Give all of the data below again exactly, and drop the images.
○ ○ ○ ○
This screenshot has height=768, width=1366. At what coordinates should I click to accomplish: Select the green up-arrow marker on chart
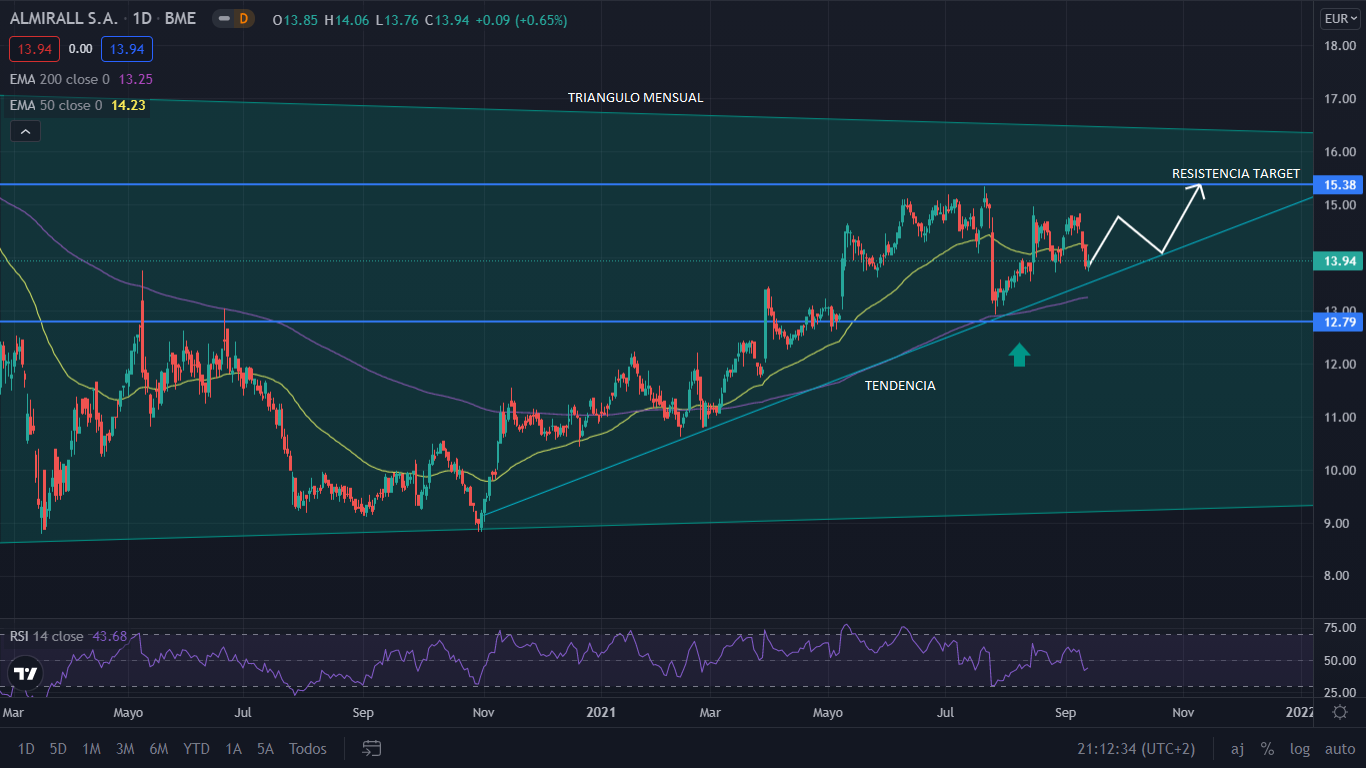click(1018, 354)
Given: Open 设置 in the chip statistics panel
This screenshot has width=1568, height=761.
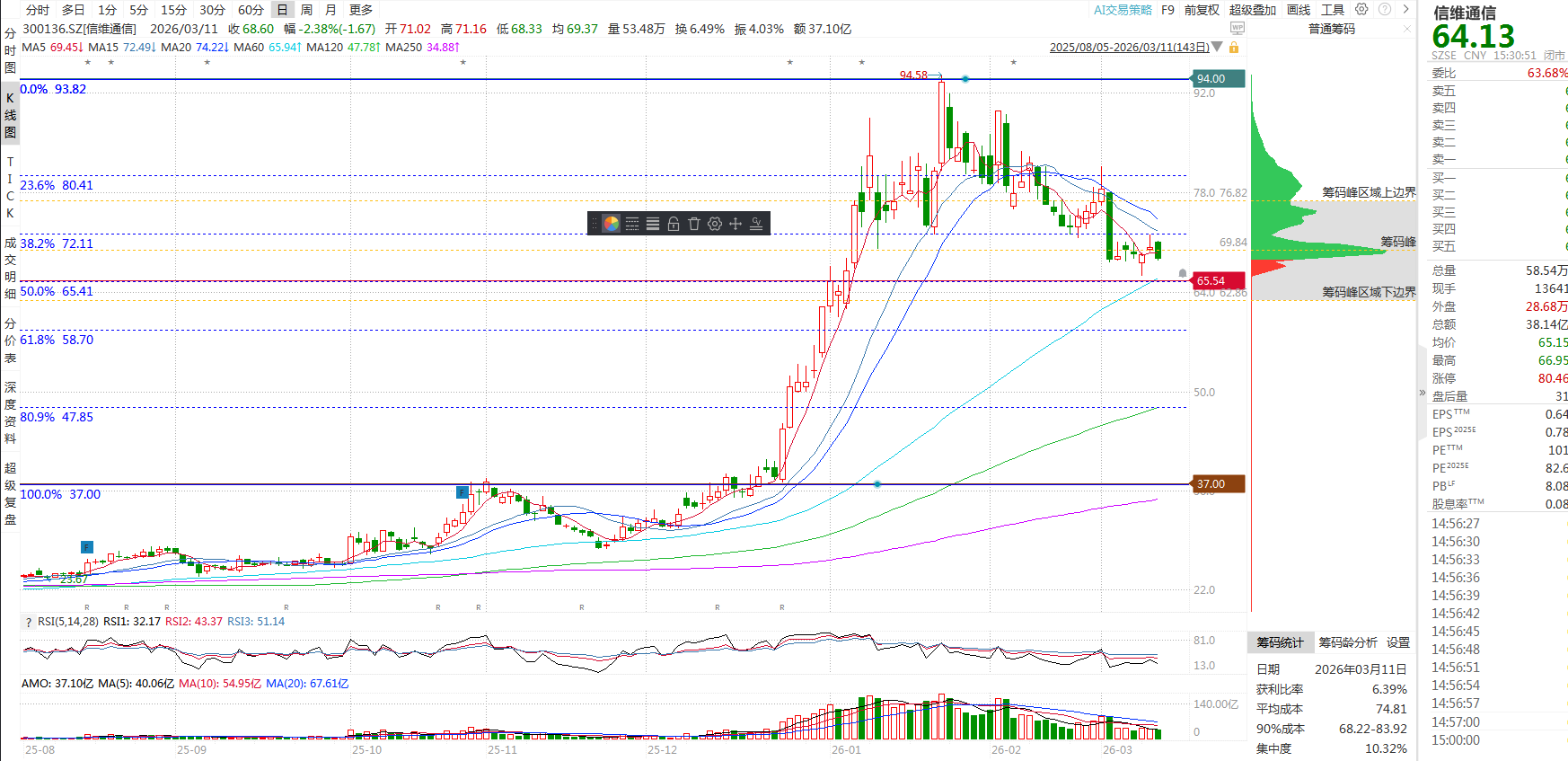Looking at the screenshot, I should (1398, 642).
○ ○ ○ ○
(FINISHED EXERCISE):
This screenshot has height=768, width=1366. At what coordinates should I click to accomplish: Select the green up-arrow marker on chart
click(1018, 354)
Given: Open 设置 in the chip statistics panel
This screenshot has width=1568, height=761.
Looking at the screenshot, I should (1398, 642).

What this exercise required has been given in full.